By: Nai Biao Zhou | Updated: 2023-07-18 | Comments | Related: > Microsoft Excel Integration
Problem
Arguably, Excel is a database management system (i.e., DBMS). Many use Excel spreadsheets to deal with a small amount of data, making Excel a DBMS (Kenyon, 2022). They may categorize the data into several groups and place each in a spreadsheet. For example, suppose Adventure Works Cycles, a fictitious multinational manufacturing company, sells products to four territories: Australia, Canada, France, and Germany, and they use four spreadsheets in an Excel file to track sales transactions. In this case, how can they combine sales transaction data from all these four spreadsheets into one master view? In addition, how can they make the master view automatically include sales transaction data from new spreadsheets when they create new sales territories?
Solution
Even though copying and pasting values manually can integrate data from multiple spreadsheets into one sheet, we may want to combine the data in these spreadsheets automatically. This way, we do not need to repeat the combining process when there are changes in the sources. We may encounter one of the following three scenarios at work:
- Users want to separate their reporting systems from their transaction processing systems. Therefore, they want to create a master view in a new workbook. The new workbook can load all the data from these spreadsheets that contain raw data.
- The workbook that acts as a database may have new worksheets. Users want the master view to load the data from the new worksheets automatically.
- Users want to create reports on the same workbook where the raw data lives. Therefore, we should create a new worksheet in the workbook and import data from other worksheets in the current workbook.
This article employs Power Query features to combine queries and implement the requirements in these scenarios. We use the Microsoft sample database "AdventureWorks2019" data to prepare a working file. Click here to download the Excel workbook. Next, open the workbook (i.e., workingfile.xlsx) to view the four spreadsheets: Australia, Canada, France, and Germany. Each spreadsheet includes an Excel table containing information about sales orders in the corresponding sales territory. Figure 1 illustrates the sample data.

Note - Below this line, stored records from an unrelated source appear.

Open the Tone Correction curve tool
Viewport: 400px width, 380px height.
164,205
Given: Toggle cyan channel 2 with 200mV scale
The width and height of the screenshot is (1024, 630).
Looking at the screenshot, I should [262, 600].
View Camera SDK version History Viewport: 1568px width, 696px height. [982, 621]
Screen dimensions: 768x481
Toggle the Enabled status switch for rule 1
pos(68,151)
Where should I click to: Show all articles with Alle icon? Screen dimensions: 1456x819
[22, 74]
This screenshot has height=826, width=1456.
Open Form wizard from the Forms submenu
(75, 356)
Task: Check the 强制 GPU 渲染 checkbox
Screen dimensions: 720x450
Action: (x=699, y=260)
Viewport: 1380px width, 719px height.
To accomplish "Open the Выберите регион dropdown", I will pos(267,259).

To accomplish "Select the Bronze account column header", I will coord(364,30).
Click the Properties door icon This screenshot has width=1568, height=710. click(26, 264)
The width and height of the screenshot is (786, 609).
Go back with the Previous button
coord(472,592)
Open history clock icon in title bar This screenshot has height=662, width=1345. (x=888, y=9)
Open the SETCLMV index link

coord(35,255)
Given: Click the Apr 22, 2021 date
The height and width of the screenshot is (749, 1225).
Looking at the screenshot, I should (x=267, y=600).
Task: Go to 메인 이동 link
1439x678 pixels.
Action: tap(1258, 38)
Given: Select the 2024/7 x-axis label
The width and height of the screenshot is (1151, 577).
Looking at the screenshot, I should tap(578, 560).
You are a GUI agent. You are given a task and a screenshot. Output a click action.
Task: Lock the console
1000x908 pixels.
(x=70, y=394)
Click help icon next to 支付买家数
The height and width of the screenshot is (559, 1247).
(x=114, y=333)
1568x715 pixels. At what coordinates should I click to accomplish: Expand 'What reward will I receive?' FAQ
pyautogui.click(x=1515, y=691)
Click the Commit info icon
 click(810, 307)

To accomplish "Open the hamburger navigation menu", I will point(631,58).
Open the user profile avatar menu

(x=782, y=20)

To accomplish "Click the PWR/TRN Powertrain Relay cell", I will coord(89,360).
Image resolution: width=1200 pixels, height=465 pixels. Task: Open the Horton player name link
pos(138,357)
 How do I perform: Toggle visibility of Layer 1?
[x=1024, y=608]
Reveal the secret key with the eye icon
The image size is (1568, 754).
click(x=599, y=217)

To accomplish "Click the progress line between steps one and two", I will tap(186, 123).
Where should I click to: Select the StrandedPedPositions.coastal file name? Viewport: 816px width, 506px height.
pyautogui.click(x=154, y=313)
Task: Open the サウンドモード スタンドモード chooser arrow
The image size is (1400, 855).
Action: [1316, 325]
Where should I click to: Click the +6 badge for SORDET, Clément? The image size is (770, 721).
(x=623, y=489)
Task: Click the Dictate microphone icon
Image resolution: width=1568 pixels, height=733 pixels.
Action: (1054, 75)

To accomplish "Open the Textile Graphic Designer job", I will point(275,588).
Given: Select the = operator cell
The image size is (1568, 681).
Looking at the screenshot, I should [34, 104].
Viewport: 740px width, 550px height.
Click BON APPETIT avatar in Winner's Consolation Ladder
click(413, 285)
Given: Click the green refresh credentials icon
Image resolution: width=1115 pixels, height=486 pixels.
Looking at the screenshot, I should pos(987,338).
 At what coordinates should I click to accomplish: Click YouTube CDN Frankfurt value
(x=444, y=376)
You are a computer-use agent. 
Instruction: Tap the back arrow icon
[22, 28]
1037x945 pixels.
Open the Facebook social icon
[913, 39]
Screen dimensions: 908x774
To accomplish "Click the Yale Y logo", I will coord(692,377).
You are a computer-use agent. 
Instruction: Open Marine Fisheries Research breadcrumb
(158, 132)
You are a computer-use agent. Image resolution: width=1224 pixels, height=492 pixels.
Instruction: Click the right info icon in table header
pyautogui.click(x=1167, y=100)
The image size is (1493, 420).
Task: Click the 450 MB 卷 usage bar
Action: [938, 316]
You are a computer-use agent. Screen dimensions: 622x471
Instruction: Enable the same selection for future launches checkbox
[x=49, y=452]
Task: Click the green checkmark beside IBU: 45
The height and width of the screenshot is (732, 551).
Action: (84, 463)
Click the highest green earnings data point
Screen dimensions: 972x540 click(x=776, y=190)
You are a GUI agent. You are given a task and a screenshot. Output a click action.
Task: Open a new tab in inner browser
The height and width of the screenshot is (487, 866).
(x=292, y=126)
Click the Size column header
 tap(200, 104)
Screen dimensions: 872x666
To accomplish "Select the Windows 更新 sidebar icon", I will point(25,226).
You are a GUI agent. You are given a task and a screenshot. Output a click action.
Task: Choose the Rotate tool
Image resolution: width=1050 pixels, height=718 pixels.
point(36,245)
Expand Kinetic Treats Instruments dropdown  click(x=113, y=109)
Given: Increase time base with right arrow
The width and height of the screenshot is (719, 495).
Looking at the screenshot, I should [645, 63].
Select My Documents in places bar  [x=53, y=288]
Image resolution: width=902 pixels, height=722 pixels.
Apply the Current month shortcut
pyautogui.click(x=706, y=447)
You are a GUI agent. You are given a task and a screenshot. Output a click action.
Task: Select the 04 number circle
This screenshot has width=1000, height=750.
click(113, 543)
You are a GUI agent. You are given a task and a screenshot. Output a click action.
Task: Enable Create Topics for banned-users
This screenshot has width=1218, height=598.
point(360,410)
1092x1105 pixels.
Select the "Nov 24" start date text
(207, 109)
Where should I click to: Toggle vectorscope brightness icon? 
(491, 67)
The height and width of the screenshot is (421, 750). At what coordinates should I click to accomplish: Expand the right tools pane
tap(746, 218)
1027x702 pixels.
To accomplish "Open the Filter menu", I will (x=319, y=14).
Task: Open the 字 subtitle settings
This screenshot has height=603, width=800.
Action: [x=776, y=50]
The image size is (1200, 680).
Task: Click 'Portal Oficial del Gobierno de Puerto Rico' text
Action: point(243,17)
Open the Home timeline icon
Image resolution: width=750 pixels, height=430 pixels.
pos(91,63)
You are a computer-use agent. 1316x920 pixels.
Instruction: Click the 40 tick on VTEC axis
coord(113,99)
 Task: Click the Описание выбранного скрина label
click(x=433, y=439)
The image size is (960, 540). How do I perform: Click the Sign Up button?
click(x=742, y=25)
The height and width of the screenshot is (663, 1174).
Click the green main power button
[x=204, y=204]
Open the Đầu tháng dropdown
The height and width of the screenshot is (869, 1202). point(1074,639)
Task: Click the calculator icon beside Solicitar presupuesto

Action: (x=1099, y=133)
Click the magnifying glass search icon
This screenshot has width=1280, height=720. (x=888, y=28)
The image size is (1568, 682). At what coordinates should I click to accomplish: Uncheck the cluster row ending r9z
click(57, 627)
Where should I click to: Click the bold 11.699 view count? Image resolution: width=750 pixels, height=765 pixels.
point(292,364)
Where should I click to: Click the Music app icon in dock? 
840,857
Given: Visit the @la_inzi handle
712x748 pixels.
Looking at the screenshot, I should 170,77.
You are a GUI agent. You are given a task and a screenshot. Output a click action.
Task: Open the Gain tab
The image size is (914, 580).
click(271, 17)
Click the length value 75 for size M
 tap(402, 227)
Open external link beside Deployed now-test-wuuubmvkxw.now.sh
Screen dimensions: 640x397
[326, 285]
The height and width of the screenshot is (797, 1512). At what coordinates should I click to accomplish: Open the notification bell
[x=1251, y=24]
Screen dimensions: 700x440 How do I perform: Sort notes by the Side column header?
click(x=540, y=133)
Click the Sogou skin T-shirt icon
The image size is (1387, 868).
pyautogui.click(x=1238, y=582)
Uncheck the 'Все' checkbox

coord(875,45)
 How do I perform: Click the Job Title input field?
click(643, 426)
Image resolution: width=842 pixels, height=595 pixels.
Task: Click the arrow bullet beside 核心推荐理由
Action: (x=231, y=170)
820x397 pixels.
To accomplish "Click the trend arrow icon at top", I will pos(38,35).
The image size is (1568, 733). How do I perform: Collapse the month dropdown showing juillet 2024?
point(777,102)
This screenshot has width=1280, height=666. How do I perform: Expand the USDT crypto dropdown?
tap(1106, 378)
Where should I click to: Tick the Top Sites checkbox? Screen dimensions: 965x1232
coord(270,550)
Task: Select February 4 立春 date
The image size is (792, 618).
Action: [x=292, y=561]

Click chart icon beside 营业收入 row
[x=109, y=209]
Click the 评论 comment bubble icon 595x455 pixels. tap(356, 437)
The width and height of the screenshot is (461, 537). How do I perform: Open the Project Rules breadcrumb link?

Figure 1 Sample data in the working file
In this exercise, we use Microsoft Excel for Microsoft 365 MSO (Version 2303 Build 16.0.16227.20202) 32-bit. While walking through the process of combining data from multiple spreadsheets in the same workbook into one single spreadsheet, we explore the following techniques:
- Importing data from multiple spreadsheets into a workbook
- Creating connections to spreadsheets
- Creating a connection to a workbook
- Creating a blank query
- Appending queries as a new query
- Organizing queries into query groups
- Viewing query dependencies
- Adding custom columns
- Removing columns
- Renaming columns
- Replacing values in a column
- Filtering queries
- Viewing and modifying M code
- Expanding structured columns
- Duplicating an Excel worksheet
1 – Using the Append Queries as New Command to Combine Data in Multiple Worksheets
Power Query allows us to combine multiple queries into a single result. Using this feature, we can integrate data from different sources. This exercise combines data from several spreadsheets into a workbook. The technique also works for other sources, for example, CSV files and database tables. For simplicity, we assume all data has already been stored in Excel tables. We recommend using the Append Queries as New command to create a new query with the combined result. In this case, the original queries remain unaffected so that we can easily edit and debug the building blocks of the integrated query (Raviv, 2018).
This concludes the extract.